(INSTRUCTIONS FOR THE TASK) Give back the full listing exactly as it appears below.

######

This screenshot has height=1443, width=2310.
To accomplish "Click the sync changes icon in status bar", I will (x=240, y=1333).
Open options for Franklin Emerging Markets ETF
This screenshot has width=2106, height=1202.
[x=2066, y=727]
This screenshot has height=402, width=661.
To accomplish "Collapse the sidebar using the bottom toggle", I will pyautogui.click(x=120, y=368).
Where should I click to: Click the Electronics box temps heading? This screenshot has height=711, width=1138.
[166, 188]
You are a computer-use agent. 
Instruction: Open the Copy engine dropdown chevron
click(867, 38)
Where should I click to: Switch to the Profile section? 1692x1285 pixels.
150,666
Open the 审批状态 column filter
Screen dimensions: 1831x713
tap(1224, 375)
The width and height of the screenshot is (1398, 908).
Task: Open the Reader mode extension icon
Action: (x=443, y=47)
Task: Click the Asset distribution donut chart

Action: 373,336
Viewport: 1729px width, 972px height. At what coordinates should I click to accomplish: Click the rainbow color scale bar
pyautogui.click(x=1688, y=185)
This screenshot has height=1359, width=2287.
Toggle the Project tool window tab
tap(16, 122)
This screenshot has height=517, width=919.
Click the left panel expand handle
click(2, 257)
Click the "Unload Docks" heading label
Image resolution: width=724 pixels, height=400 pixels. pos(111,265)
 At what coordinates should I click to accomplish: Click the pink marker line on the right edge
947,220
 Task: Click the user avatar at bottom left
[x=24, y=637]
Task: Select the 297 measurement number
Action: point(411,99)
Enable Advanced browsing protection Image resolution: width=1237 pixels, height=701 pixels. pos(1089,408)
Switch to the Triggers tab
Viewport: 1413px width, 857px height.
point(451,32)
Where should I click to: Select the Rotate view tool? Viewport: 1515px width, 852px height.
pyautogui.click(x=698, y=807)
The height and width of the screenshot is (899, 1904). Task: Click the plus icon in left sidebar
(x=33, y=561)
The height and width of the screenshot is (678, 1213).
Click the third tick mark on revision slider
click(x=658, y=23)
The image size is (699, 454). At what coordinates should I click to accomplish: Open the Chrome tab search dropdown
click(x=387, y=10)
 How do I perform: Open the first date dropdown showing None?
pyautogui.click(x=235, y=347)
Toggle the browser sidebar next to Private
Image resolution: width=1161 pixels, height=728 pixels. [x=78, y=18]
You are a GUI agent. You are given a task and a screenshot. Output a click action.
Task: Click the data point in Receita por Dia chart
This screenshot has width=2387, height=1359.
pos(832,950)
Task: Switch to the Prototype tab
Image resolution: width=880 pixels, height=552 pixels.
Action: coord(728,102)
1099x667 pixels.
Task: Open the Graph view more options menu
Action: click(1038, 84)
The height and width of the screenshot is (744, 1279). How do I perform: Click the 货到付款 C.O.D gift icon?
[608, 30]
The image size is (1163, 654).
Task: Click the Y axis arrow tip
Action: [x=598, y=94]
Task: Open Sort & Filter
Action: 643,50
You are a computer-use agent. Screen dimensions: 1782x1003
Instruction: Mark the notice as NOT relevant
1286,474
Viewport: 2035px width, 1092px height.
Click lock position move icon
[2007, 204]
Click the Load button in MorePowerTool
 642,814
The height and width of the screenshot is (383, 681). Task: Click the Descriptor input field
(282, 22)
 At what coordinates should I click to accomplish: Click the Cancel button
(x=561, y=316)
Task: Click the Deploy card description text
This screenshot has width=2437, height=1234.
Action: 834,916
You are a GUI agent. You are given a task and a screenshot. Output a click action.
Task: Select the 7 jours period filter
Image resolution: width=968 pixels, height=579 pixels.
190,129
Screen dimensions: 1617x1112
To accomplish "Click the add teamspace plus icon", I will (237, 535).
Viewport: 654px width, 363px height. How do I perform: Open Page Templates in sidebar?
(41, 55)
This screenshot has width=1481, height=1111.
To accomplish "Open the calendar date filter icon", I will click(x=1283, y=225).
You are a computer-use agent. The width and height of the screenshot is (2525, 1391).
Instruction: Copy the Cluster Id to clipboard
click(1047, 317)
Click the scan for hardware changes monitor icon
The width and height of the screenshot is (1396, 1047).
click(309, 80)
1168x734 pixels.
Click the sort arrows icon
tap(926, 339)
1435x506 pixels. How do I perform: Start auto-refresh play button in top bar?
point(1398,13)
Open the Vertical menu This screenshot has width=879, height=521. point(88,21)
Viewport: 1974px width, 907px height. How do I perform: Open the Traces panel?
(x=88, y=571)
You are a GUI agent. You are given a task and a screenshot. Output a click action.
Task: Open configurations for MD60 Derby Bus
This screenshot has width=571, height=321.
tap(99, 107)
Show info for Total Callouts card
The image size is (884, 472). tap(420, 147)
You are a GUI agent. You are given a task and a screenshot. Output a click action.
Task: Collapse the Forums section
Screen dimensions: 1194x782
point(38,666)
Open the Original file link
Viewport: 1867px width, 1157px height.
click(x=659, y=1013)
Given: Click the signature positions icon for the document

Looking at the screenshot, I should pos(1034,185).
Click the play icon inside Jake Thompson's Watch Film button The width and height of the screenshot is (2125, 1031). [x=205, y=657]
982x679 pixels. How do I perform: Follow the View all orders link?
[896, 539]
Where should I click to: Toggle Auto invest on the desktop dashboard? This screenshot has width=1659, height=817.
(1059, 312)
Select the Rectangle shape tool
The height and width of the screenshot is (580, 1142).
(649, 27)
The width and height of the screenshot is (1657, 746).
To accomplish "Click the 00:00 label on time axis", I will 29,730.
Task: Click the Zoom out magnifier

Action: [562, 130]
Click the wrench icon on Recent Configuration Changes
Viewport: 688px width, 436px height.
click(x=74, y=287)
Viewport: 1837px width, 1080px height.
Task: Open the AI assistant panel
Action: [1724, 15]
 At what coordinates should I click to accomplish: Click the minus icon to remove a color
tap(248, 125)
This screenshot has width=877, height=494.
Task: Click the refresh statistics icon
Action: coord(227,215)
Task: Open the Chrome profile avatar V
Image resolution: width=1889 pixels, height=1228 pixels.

######

(SOLVED EXERCISE)
This screenshot has height=1443, width=2310.
To accomplish "Click the sync changes icon in status bar", I will (x=240, y=1333).
Open options for Franklin Emerging Markets ETF
This screenshot has width=2106, height=1202.
[x=2066, y=727]
This screenshot has height=402, width=661.
To accomplish "Collapse the sidebar using the bottom toggle", I will pyautogui.click(x=120, y=368).
Where should I click to: Click the Electronics box temps heading? This screenshot has height=711, width=1138.
[166, 188]
You are a computer-use agent. 
Instruction: Open the Copy engine dropdown chevron
click(867, 38)
Where should I click to: Switch to the Profile section? 1692x1285 pixels.
150,666
Open the 审批状态 column filter
Screen dimensions: 1831x713
tap(1224, 375)
The width and height of the screenshot is (1398, 908).
Task: Open the Reader mode extension icon
Action: (x=443, y=47)
Task: Click the Asset distribution donut chart

Action: 373,336
Viewport: 1729px width, 972px height. At what coordinates should I click to accomplish: Click the rainbow color scale bar
pyautogui.click(x=1688, y=185)
This screenshot has height=1359, width=2287.
Toggle the Project tool window tab
tap(16, 122)
This screenshot has height=517, width=919.
Click the left panel expand handle
click(2, 257)
Click the "Unload Docks" heading label
Image resolution: width=724 pixels, height=400 pixels. pos(111,265)
 At what coordinates should I click to accomplish: Click the pink marker line on the right edge
947,220
 Task: Click the user avatar at bottom left
[x=24, y=637]
Task: Select the 297 measurement number
Action: point(411,99)
Enable Advanced browsing protection Image resolution: width=1237 pixels, height=701 pixels. pos(1089,408)
Switch to the Triggers tab
Viewport: 1413px width, 857px height.
point(451,32)
Where should I click to: Select the Rotate view tool? Viewport: 1515px width, 852px height.
pyautogui.click(x=698, y=807)
The height and width of the screenshot is (899, 1904). Task: Click the plus icon in left sidebar
(x=33, y=561)
The height and width of the screenshot is (678, 1213).
Click the third tick mark on revision slider
click(x=658, y=23)
The image size is (699, 454). At what coordinates should I click to accomplish: Open the Chrome tab search dropdown
click(x=387, y=10)
 How do I perform: Open the first date dropdown showing None?
pyautogui.click(x=235, y=347)
Toggle the browser sidebar next to Private
Image resolution: width=1161 pixels, height=728 pixels. [x=78, y=18]
You are a GUI agent. You are given a task and a screenshot. Output a click action.
Task: Click the data point in Receita por Dia chart
This screenshot has width=2387, height=1359.
pos(832,950)
Task: Switch to the Prototype tab
Image resolution: width=880 pixels, height=552 pixels.
Action: coord(728,102)
1099x667 pixels.
Task: Open the Graph view more options menu
Action: click(1038, 84)
The height and width of the screenshot is (744, 1279). How do I perform: Click the 货到付款 C.O.D gift icon?
[608, 30]
The image size is (1163, 654).
Task: Click the Y axis arrow tip
Action: [x=598, y=94]
Task: Open Sort & Filter
Action: 643,50
You are a computer-use agent. Screen dimensions: 1782x1003
Instruction: Mark the notice as NOT relevant
1286,474
Viewport: 2035px width, 1092px height.
Click lock position move icon
[2007, 204]
Click the Load button in MorePowerTool
 642,814
The height and width of the screenshot is (383, 681). Task: Click the Descriptor input field
(282, 22)
 At what coordinates should I click to accomplish: Click the Cancel button
(x=561, y=316)
Task: Click the Deploy card description text
This screenshot has width=2437, height=1234.
Action: 834,916
You are a GUI agent. You are given a task and a screenshot. Output a click action.
Task: Select the 7 jours period filter
Image resolution: width=968 pixels, height=579 pixels.
190,129
Screen dimensions: 1617x1112
To accomplish "Click the add teamspace plus icon", I will (237, 535).
Viewport: 654px width, 363px height. How do I perform: Open Page Templates in sidebar?
(41, 55)
This screenshot has width=1481, height=1111.
To accomplish "Open the calendar date filter icon", I will click(x=1283, y=225).
You are a computer-use agent. The width and height of the screenshot is (2525, 1391).
Instruction: Copy the Cluster Id to clipboard
click(1047, 317)
Click the scan for hardware changes monitor icon
The width and height of the screenshot is (1396, 1047).
click(309, 80)
1168x734 pixels.
Click the sort arrows icon
tap(926, 339)
1435x506 pixels. How do I perform: Start auto-refresh play button in top bar?
point(1398,13)
Open the Vertical menu This screenshot has width=879, height=521. point(88,21)
Viewport: 1974px width, 907px height. How do I perform: Open the Traces panel?
(x=88, y=571)
You are a GUI agent. You are given a task and a screenshot. Output a click action.
Task: Open configurations for MD60 Derby Bus
This screenshot has width=571, height=321.
tap(99, 107)
Show info for Total Callouts card
The image size is (884, 472). tap(420, 147)
You are a GUI agent. You are given a task and a screenshot. Output a click action.
Task: Collapse the Forums section
Screen dimensions: 1194x782
point(38,666)
Open the Original file link
Viewport: 1867px width, 1157px height.
click(x=659, y=1013)
Given: Click the signature positions icon for the document

Looking at the screenshot, I should pos(1034,185).
Click the play icon inside Jake Thompson's Watch Film button The width and height of the screenshot is (2125, 1031). [x=205, y=657]
982x679 pixels. How do I perform: Follow the View all orders link?
[896, 539]
Where should I click to: Toggle Auto invest on the desktop dashboard? This screenshot has width=1659, height=817.
(1059, 312)
Select the Rectangle shape tool
The height and width of the screenshot is (580, 1142).
(649, 27)
The width and height of the screenshot is (1657, 746).
To accomplish "Click the 00:00 label on time axis", I will 29,730.
Task: Click the Zoom out magnifier

Action: [562, 130]
Click the wrench icon on Recent Configuration Changes
Viewport: 688px width, 436px height.
click(x=74, y=287)
Viewport: 1837px width, 1080px height.
Task: Open the AI assistant panel
Action: [1724, 15]
 At what coordinates should I click to accomplish: Click the minus icon to remove a color
tap(248, 125)
This screenshot has width=877, height=494.
Task: Click the refresh statistics icon
Action: coord(227,215)
Task: Open the Chrome profile avatar V
Image resolution: width=1889 pixels, height=1228 pixels.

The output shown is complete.